## Source extract
┌────────

What is a Visionist?

"A visionist is an artist, a creator or an individual that sees beyond what is visible to the eyes and brains of human beings. Visionists are thinkers, they are the recognisable brains in soociety, but most times they are seen as absurd, "nerds" and misfits – they just don't fit into the societies. They are people with great dreams and minds."

The English Wikipedia

Monday, January 31, 2011

Solutions for Egypt

I have been watching with fascination the popular revolution taking place in Egypt during all my non-working, non-sleeping hours. I now remember why I like CNN: it offers the most comprehensive and continuous information on an ongoing crisis of any TV news network. What has become quite clear from watching the ongoing drama in Cairo, much as it was clear in Tunisia, is that a critical turning point in history is taking place. And to my relief, in the most volatile and dangerous part of the world--what Zbigniew Brezinski once called "the Arc of Crisis"--a truly democratically inspired revolution is taking place.

This raises the question of US foreign policy in the face of this crisis. The US is historically a revolutionary power. The first democratic revolution in history, the American Revolution inspired democratic transformation across the world, first in Europe and then in Latin America. The US also inspired what the late Samuel P. Huntington called the "Third Wave" of democratization that swept the Third World beginning in the 1970s. However, Huntington was also the coiner of the concept of the "Clash of Civilizations." So the question for US policy is whether we believe that the operating principle in the emerging transformation of the Middle East and North Africa is Huntington's theory of the spread of democracy or his concept of the spread of Islamic fundamentalism.

The answer to that question should be coming from those making the revolution itself. There is no or little anti-Americanism, Islamic fundamentalism or even Islamic language coming out of the demonstrators in Cairo and other Egyptian cities. What I see is mostly young people, middle class people, students whose main chant is the removal of a dictator named Mubarak. The US is clearly concerned that it may be about to lose a bulwark for stability and peace in the volatile Middle East. We held our nose while supplying his regime with billions in economic and military assistance. Indeed, we have done in the Middle East what we abandoned as a policy thirty years ago in Latin America: the support of friendly military dictatorships. In Latin America, such friendships were rooted in the Cold War and fear of the spread of the Cuban Revolution. In the Middle East it was strategic interests surrounding the importance of petroleum resources, the Suez Canal and the Arab-Israeli Conflict and more recently the spread of Islamic fundamentalism and terrorism from within its midst.

└────────

## Data

┌────────

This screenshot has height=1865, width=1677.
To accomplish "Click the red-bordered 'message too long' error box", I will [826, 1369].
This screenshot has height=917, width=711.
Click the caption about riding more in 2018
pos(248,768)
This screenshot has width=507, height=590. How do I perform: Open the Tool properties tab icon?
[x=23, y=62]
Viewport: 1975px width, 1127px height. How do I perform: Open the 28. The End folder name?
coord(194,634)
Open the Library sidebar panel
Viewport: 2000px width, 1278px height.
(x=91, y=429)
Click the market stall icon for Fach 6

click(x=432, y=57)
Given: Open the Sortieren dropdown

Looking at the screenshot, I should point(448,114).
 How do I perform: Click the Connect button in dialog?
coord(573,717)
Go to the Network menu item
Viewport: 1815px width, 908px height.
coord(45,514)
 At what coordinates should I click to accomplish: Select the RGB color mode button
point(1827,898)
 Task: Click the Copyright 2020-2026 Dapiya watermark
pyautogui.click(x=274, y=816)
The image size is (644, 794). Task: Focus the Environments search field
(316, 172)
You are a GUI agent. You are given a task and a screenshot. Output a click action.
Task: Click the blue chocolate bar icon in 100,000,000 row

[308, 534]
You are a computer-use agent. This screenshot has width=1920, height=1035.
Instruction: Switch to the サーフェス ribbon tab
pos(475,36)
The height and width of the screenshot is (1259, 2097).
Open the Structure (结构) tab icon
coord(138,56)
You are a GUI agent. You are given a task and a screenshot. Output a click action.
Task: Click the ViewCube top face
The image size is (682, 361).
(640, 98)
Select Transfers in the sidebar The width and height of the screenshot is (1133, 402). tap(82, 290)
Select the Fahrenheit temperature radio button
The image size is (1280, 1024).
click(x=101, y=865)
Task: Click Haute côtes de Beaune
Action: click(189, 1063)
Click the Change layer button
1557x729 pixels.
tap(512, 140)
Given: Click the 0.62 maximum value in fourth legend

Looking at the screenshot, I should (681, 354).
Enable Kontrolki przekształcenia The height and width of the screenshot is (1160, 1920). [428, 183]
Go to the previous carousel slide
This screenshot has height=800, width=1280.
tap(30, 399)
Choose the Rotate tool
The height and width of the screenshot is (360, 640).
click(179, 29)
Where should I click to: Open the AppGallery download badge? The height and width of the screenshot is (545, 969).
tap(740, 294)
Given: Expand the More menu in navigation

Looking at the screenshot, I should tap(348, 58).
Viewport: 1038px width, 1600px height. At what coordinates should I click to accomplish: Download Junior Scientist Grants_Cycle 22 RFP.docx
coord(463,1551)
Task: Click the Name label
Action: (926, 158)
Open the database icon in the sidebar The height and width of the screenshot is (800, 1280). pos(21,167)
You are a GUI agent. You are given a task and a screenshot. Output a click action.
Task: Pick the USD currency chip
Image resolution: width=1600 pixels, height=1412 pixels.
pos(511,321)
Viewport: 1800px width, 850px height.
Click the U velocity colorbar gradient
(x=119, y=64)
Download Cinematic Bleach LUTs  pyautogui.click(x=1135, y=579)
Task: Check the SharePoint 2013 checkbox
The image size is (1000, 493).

└────────

## Jobs
(1) According to the post on Egypt, what is the main chant of the demonstrators?
(2) Transcribe the passage of the post on Egypt that opens with the words "Monday, January 31, 2011" and closes with "revolution is taking place.".
The material above stands apart from the post on Egypt and is not connected to it.

## Written answers
(1) Their main chant is the removal of a dictator named Mubarak.

(2)
Monday, January 31, 2011

Solutions for Egypt

I have been watching with fascination the popular revolution taking place in Egypt during all my non-working, non-sleeping hours. I now remember why I like CNN: it offers the most comprehensive and continuous information on an ongoing crisis of any TV news network. What has become quite clear from watching the ongoing drama in Cairo, much as it was clear in Tunisia, is that a critical turning point in history is taking place. And to my relief, in the most volatile and dangerous part of the world--what Zbigniew Brezinski once called "the Arc of Crisis"--a truly democratically inspired revolution is taking place.